START EXTRACTED TEXT
Before she had Oisín, she was self-employed and intended to be a stay-at-home mother. But she found the 24/7 of being with him very different from the 24/7 of working for herself, so when the Twitter opportunity came up she decided to take it when he was five months old.

“It just felt right for me to go to it because I was able to make sure there was good childcare in place,” she explains. A cousin looked after him when she started working, three days a week initially – “that was a really good balance. He was in good hands and I didn’t feel bad about going into work.”

Every mother is different and some really struggle to go back, particularly after the first baby – although the consensus is that it is rarely as bad as you think it is going to be. And perks such as adult interaction and undisturbed lunches are most welcome.

Rachel O’Regan

Primary school teacher Rachel O’Regan, who has three children, says it was most difficult to go back after the birth of her first, Lauren, who is now aged five.

“I don’t think I was prepared for what it would be like,” she says, while acknowledging that she was fortunate Lauren was nine months when she went back because the summer holidays came at the end of her maternity leave.

Living in Skibbereen, Co Cork, she chose a childminder close by who she and her husband, Dáire, knew. Leaving Lauren the first day "my heart was broken – walking away was just so hard", she recalls. "At the time I thought I was doing okay but the first couple of months, looking back now, I would say I was a wreck."

She reckons she would not have been physically able to go back to work when Lauren was just six months. “Breastfeeding may have been part of that,” says Rachel, who is a member of the Cork branch of the parent-to-parent support group Cuidiú and now organises monthly Saturday coffee mornings for working mothers like herself who can’t make weekday events.

Knowing what to expect, she found it easier to go back after the birth of Casey, now aged three, and since the arrival of Charlie (one) she has started to job-share. Working three days one week and two days the next, not only gives her more time with the children but spares her “the chaos of trying to get the three of them out the door five days a week”.
END EXTRACTED TEXT
START INPUT DATA
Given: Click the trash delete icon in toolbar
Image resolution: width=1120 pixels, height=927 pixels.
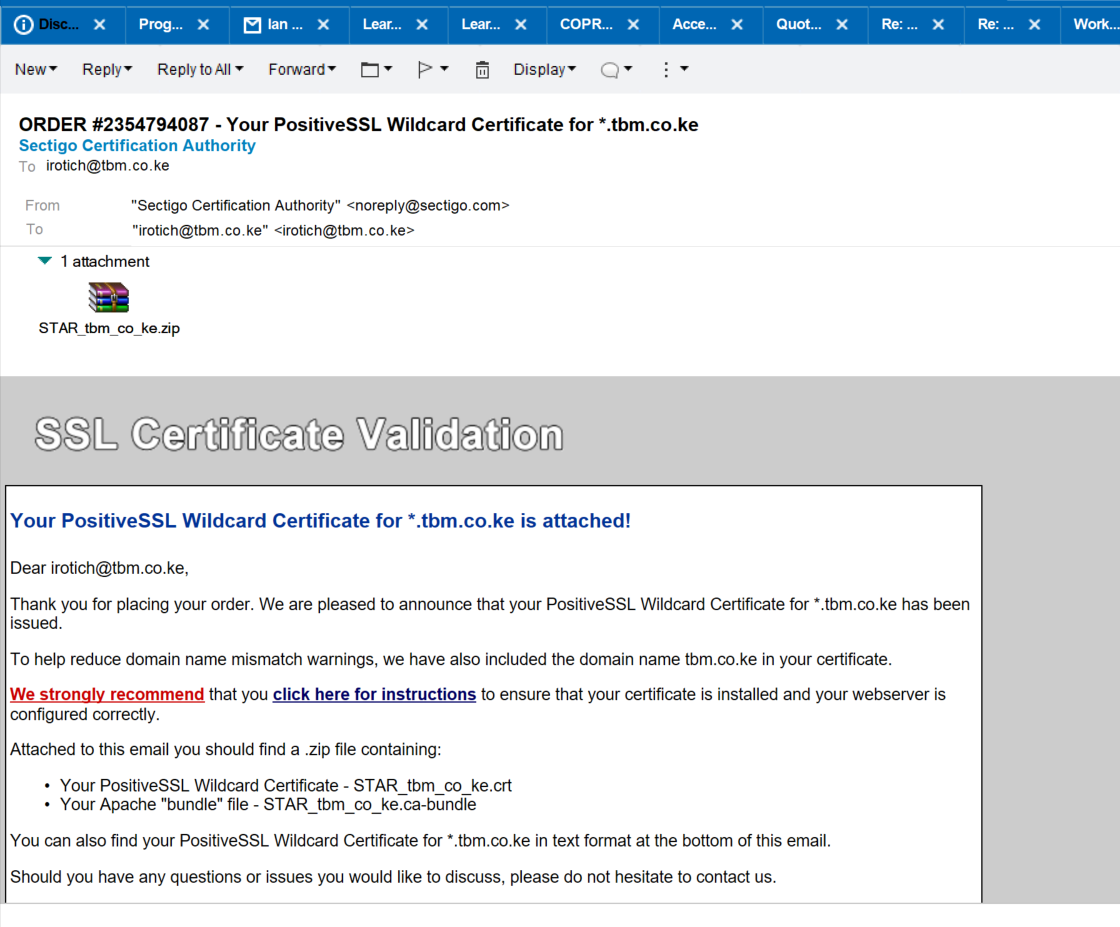Looking at the screenshot, I should [x=482, y=69].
END INPUT DATA
* [HOW TO COMPLETE THIS TASK]: Proceed with the article about mothers returning to work after maternity leave, beginning after its final sentence. The data is not required for anything here.

* [REPLY TO THE TASK]:
Aileen Cotter

Getting out every morning by 7.30am with two kids under 2½ can be a challenge, says secondary school teacher Aileen Cotter, who lives in Dublin. But she enjoys her job and is happy to be “re-engaging with the working world”.

Not having any family in Dublin or knowing any childminders, Aileen and her husband chose a local creche on the recommendation of a friend after their first son, Conor, was born. They have been very happy with that decision and his little brother goes there now too.

To other mothers who might feel conflicted about going back, she says: “Don’t give yourself too hard a time about being a working parent. Once you know that your kids are in a caring environment, whether with a childminder or creche, it eases a lot of your guilt and worries.

“I feel work does give you another part of your life back and another aspect of who you are, which I feel is important for me,” she adds.

Lorraine Bollard

Going back after maternity leave “is never as bad as you think it’s going to be”, says

Lorraine Bollard

, who has done it three times. The first time is the hardest because you are entering the unknown, she says. “A part of me felt like that was the end of me being a mother as I was going back to my ‘old life’. Of course that wasn’t the case.”

She weaned her first child before going back as she didn’t think it would be possible to continue breastfeeding. However, having discovered Cuidiú after the birth of her second, she learned from others that it was eminently doable.

“It ran smoothly both times – so much so that I am still feeding my youngest [aged two]. Your baby and your body simply adjust. It’s amazing really. Having a really supportive husband was half the battle too,” says Bollard, a laboratory analyst, who is now job-sharing at a pharmaceutical company in Cork.

Her advice to others is: “Go with your gut when it comes to childcare. If there is something you’re not happy with, then keep looking.”

Finally, she adds: “Make sure you batch cook before you return to work and stock up your freezer with plenty of dinners.”